McKinley, who qualified to become a chaplain at around the same time as his UCD colleague, believes the huge shift in his role is down to a few things, one being the decreasing numbers of clergymen across certain religions.
However, McKinley also feels the role that he holds has a natural dimension for supporting others due to the human interaction he often encounters with others.
He said, “At the heart of all our work is people to people. Connecting on a real, human level and therefore, nothing can flow unless you connect human to human.
“Universally for chaplaincy, you just can’t do your job unless you connect well with people.
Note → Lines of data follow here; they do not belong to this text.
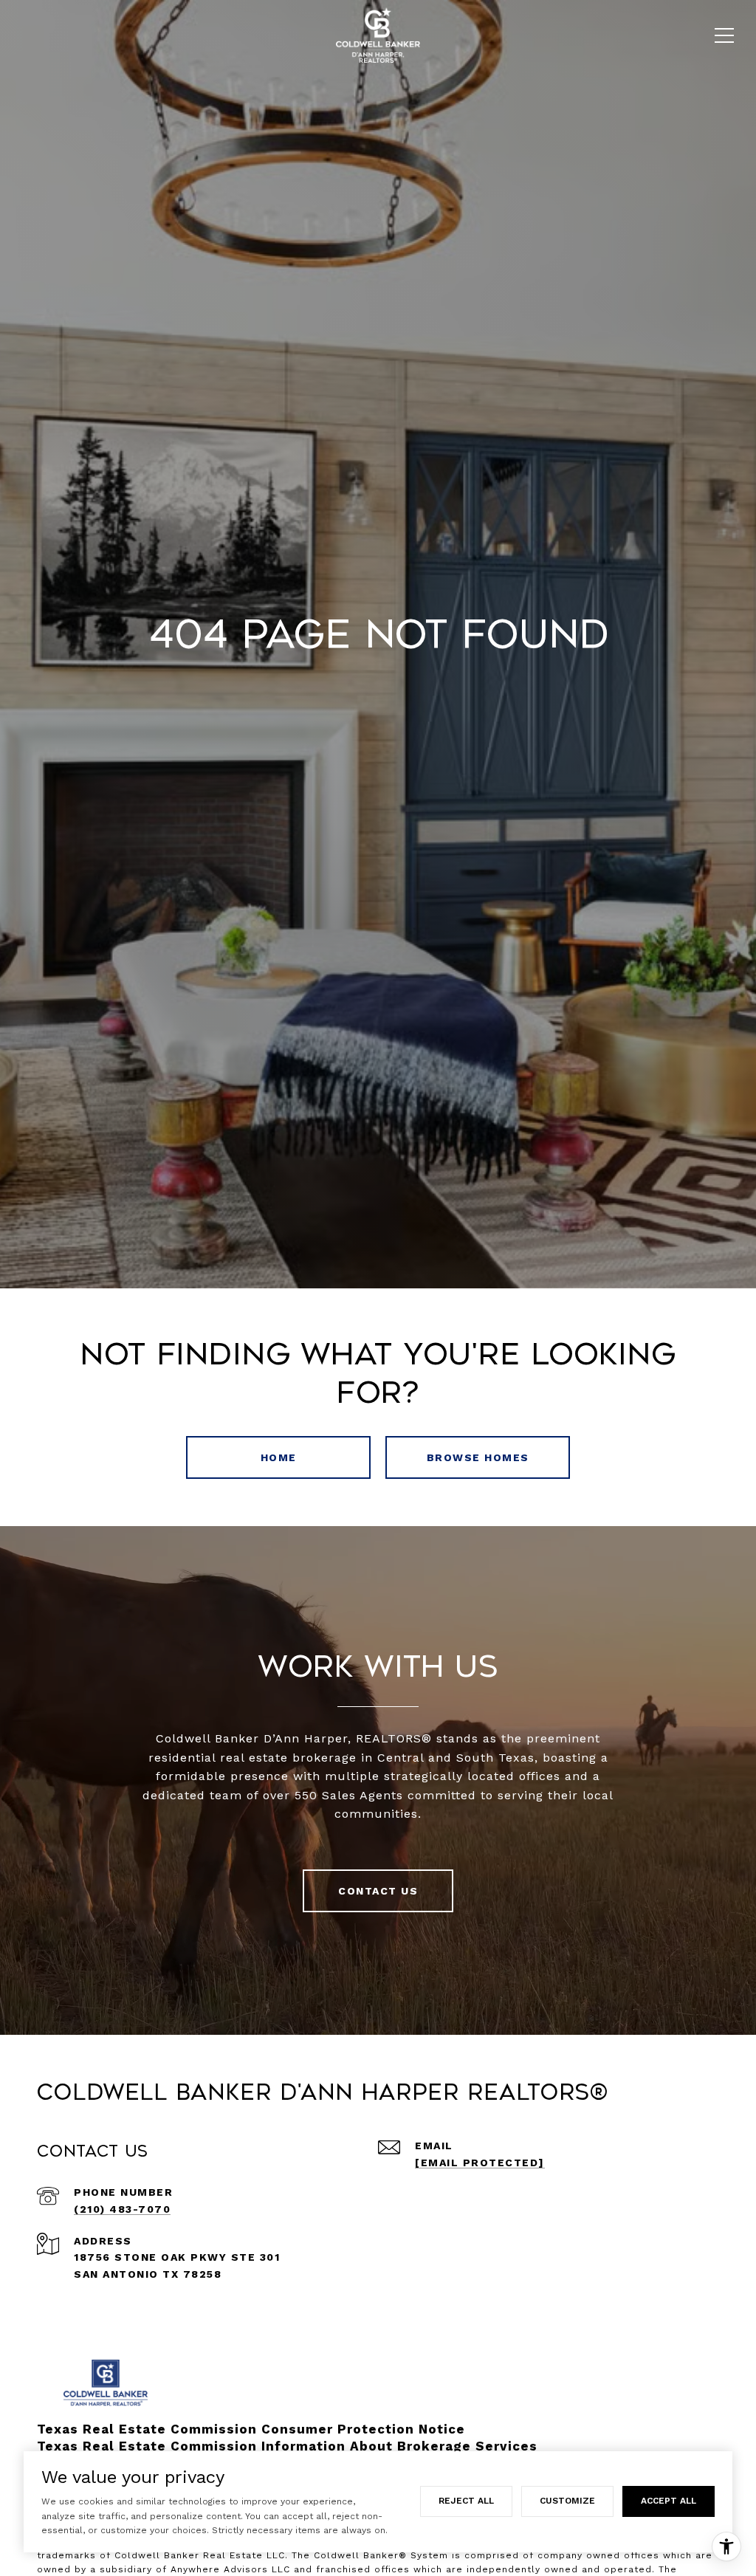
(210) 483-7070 (122, 2209)
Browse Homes (478, 1457)
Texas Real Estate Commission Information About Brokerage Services (287, 2446)
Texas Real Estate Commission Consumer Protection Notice (251, 2429)
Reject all (466, 2501)
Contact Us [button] (378, 1891)
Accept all (668, 2501)
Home (279, 1457)
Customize (567, 2501)
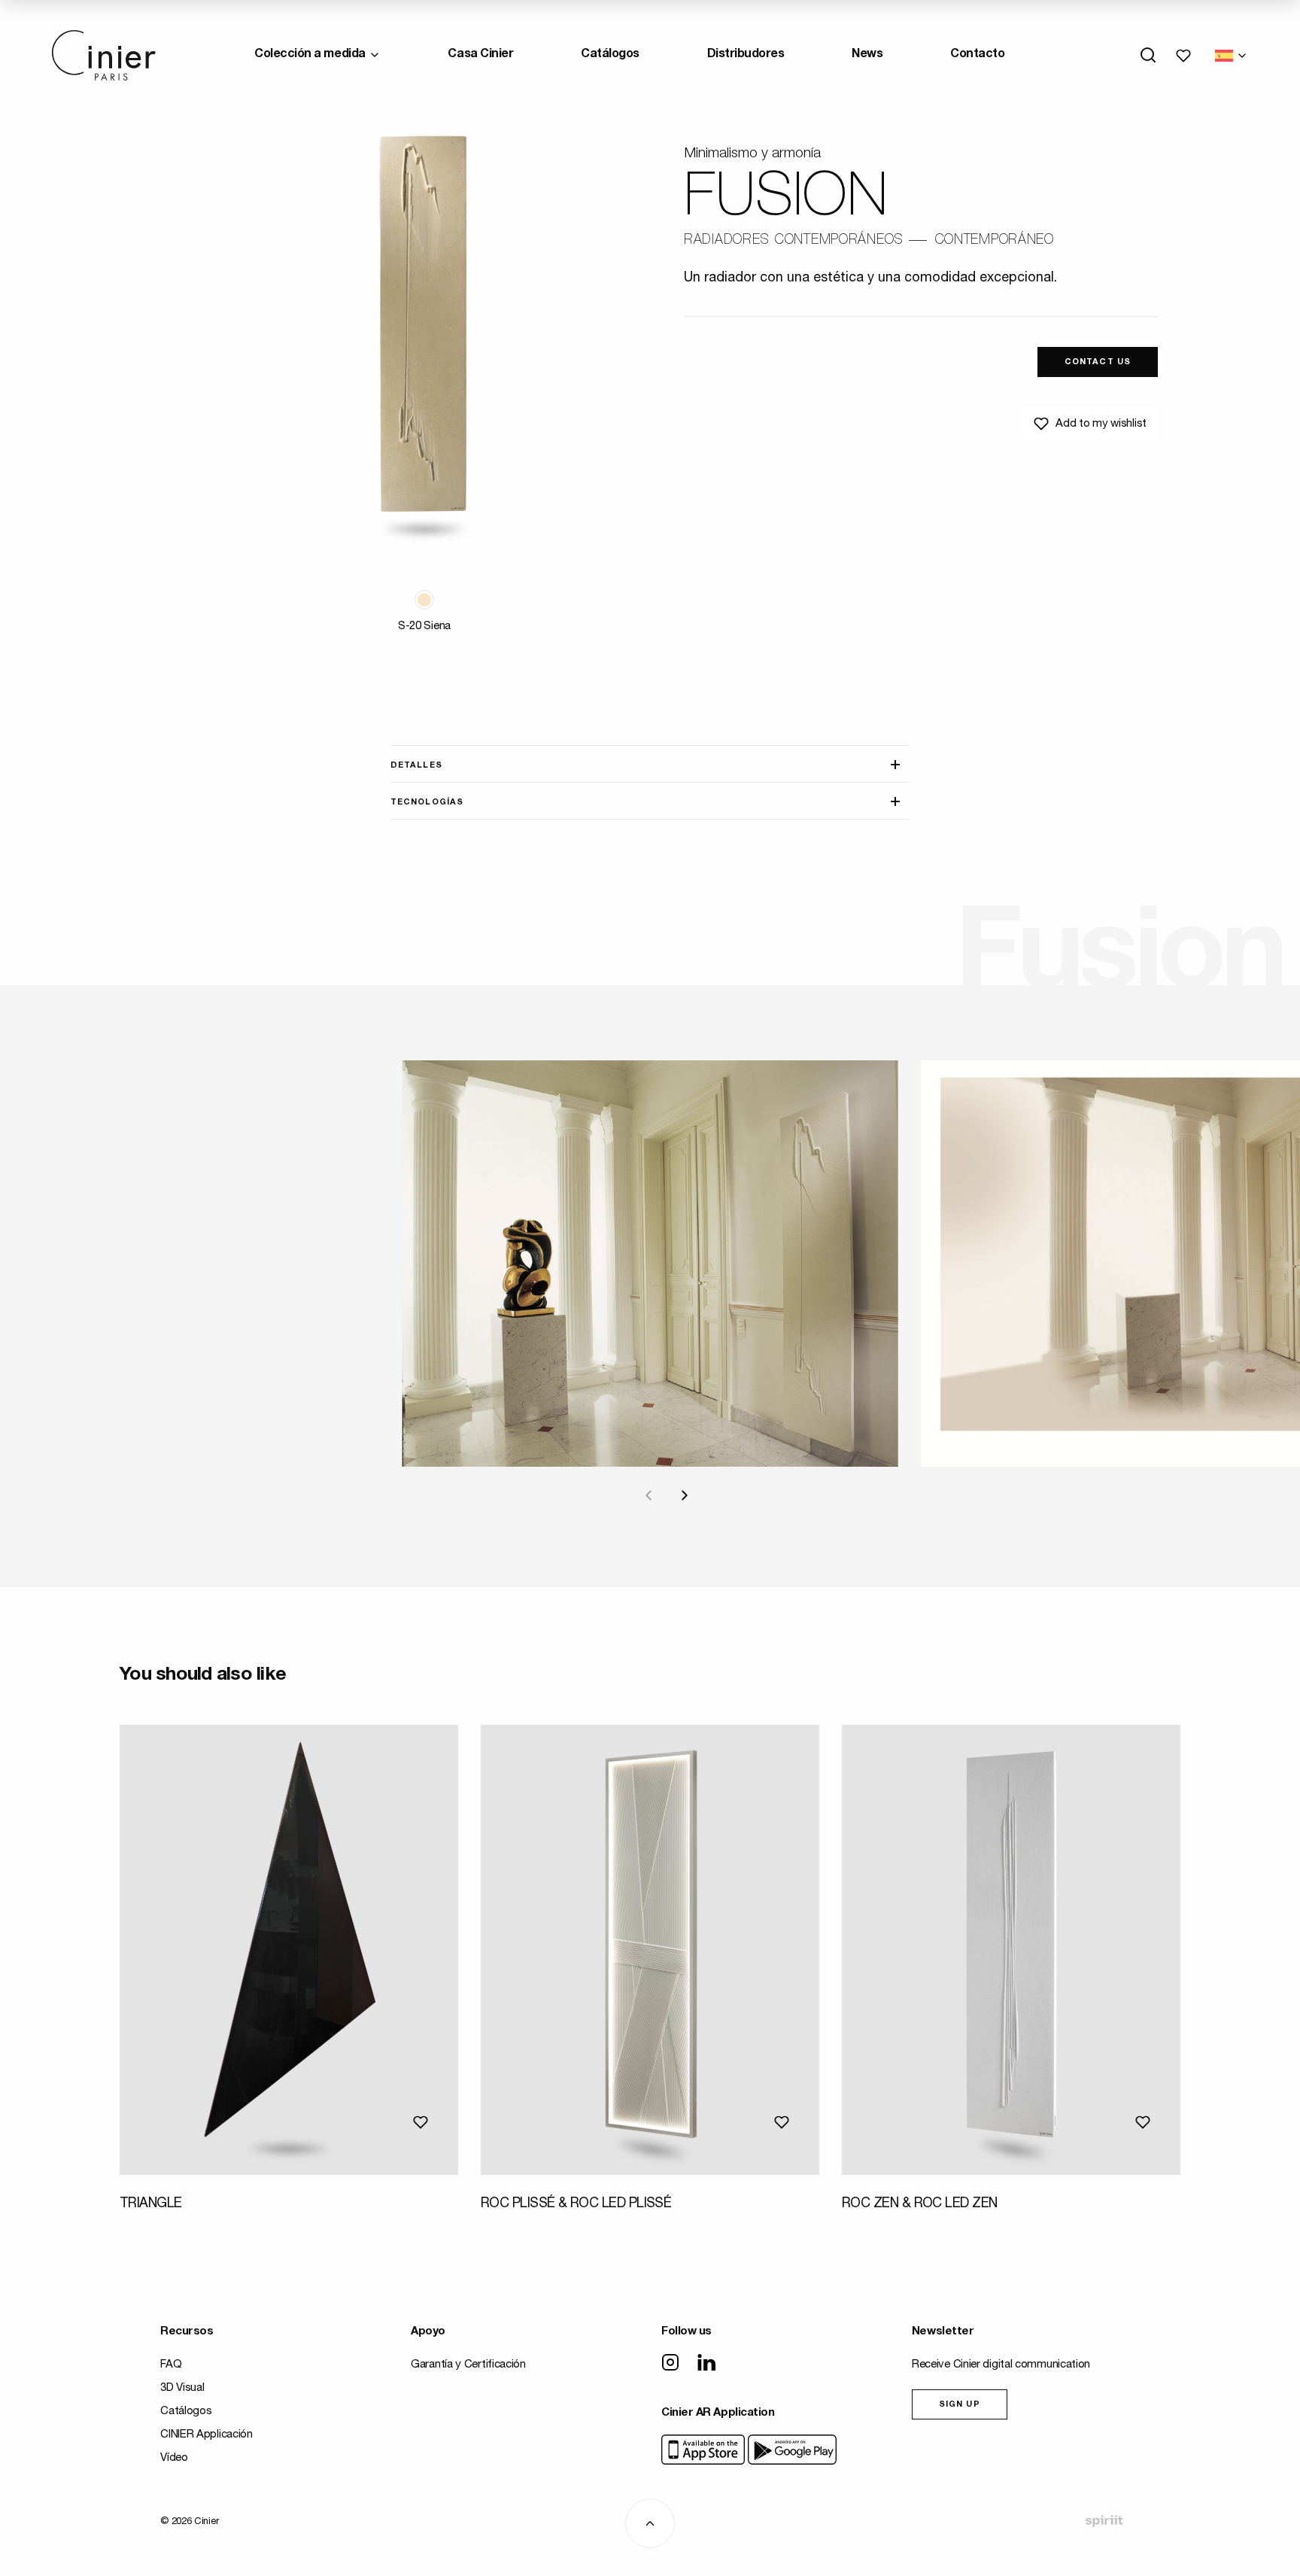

It is a very social role and I love people, so I love being a chaplain because I love people and I enjoy all the great diversity of people, especially in DCU.”
McKinley however went onto reveal that chaplaincy can be much more than that. Sometimes, a person may come to him at the Inter-Faith Center and just open up about their problems, take a break in their quiet room or go for prayer as an outlet to relieve stress on their own, which are different angles he feels they offer that are different to a counsellor.
He said, “There is a councillor here who is also a qualified chaplain and my colleague in Trinity is a councillor before he became a chaplain. You do have an interchange with it.
“We have an amazing counselling service here and they do incredible, incredible work. They have made a massive impact on many people.
“I am not a professional counsellor, but there is a whole body of work that I think chaplaincy adds really uniquely to the wellbeing of the university.”